Она-то откуда знает? Втихаря же пили. Проболтался всё же кто-то…
— Его поступок поставил под угрозу всю туристическую группу, — встал школьный комсорг. — И закономерно привел к последующему буйству в больнице. Предлагаю поставить вопрос об исключении Тимура Полянского из рядов комсомольской организации за поведение, несоответствующее моральному облику советского комсомольца.
В принципе, что Тимур вылетит сегодня из комсомола, можно было не сомневаться.
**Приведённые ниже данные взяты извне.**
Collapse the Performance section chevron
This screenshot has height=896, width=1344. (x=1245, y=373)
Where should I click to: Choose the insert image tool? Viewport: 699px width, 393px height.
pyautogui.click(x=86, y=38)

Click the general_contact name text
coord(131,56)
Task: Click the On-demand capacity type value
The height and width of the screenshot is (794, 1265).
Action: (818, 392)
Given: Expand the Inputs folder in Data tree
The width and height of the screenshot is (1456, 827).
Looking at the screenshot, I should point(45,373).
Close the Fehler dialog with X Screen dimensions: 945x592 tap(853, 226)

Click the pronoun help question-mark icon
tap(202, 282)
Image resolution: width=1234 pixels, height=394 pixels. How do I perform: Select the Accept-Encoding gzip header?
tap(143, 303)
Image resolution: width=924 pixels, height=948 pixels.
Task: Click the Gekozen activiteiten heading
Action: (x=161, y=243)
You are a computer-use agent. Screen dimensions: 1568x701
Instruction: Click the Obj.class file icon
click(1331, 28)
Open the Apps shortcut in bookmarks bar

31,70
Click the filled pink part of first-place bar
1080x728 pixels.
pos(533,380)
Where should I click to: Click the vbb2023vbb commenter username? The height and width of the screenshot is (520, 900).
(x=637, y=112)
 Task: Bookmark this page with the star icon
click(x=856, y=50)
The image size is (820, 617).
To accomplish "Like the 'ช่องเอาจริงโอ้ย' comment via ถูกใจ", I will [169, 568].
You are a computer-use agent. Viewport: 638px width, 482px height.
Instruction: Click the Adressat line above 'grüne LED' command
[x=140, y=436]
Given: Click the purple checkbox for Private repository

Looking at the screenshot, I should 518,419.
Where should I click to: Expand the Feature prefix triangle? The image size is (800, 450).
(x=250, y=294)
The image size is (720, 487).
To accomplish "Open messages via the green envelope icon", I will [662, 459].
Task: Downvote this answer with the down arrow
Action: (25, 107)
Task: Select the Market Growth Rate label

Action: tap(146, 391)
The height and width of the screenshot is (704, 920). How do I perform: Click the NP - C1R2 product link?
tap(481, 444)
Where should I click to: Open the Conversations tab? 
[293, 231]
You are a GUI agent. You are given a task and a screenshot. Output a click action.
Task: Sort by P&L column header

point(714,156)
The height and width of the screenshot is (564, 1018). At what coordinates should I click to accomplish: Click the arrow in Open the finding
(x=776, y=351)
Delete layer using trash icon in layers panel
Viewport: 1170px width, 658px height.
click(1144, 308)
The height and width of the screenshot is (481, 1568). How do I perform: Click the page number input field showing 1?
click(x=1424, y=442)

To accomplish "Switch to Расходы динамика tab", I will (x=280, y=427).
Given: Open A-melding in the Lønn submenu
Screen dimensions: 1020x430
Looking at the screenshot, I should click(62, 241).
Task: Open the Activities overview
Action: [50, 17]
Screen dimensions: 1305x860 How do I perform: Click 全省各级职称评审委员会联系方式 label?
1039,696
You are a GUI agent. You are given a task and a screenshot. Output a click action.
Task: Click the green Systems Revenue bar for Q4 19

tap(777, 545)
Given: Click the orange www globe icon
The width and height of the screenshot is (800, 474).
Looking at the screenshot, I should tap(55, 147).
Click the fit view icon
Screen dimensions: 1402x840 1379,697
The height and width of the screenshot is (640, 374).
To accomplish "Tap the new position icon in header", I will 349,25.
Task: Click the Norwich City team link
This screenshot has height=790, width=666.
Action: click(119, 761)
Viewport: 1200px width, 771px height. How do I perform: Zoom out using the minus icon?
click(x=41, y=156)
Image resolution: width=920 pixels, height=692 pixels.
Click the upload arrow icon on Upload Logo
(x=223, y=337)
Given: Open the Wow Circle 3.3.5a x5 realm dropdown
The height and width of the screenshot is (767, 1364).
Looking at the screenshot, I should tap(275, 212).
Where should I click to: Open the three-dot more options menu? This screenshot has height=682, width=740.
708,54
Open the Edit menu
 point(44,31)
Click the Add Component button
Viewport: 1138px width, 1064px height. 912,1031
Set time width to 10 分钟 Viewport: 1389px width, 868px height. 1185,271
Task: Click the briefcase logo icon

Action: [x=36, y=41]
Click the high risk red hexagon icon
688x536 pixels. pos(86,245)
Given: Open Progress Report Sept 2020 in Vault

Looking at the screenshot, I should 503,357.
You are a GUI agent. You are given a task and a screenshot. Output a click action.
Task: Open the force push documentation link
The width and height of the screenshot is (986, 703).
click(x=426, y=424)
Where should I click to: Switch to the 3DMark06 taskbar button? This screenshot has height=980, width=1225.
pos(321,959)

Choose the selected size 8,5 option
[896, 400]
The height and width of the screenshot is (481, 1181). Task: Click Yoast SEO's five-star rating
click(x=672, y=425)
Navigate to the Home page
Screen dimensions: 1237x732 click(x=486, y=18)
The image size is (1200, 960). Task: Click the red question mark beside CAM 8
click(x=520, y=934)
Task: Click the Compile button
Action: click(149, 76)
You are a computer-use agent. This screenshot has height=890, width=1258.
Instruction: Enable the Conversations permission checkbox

Устроить пьяную драку в больнице, да еще и разбить там какое-то оборудование — какой там комсомол! Меня больше интересовало, как он в него вообще попал, насколько я понял, он и до этого ангельским поведением не отличался. В моем детстве, насколько помню, таких парней в комсомол все же не брали. С другой стороны, слышал и рассказы друзей о том, что в их школах в комсомол загоняли всех поголовно, чтобы отчитаться в районо, или где им там положено по таким вопросам отчитываться. Видимо, сильно это зависело от конкретного города и района.
«Поставить вопрос»? Что делать после выступления комсорга школы, не понял не только я, но и остальные. Все переглядывались между собой.
— Голосуем, товарищи комсомольцы, за исключение Тимура Полянского! — строго сказал комсорг, сообразив, что его бюрократическая формулировка оказалась для школьников непонятна.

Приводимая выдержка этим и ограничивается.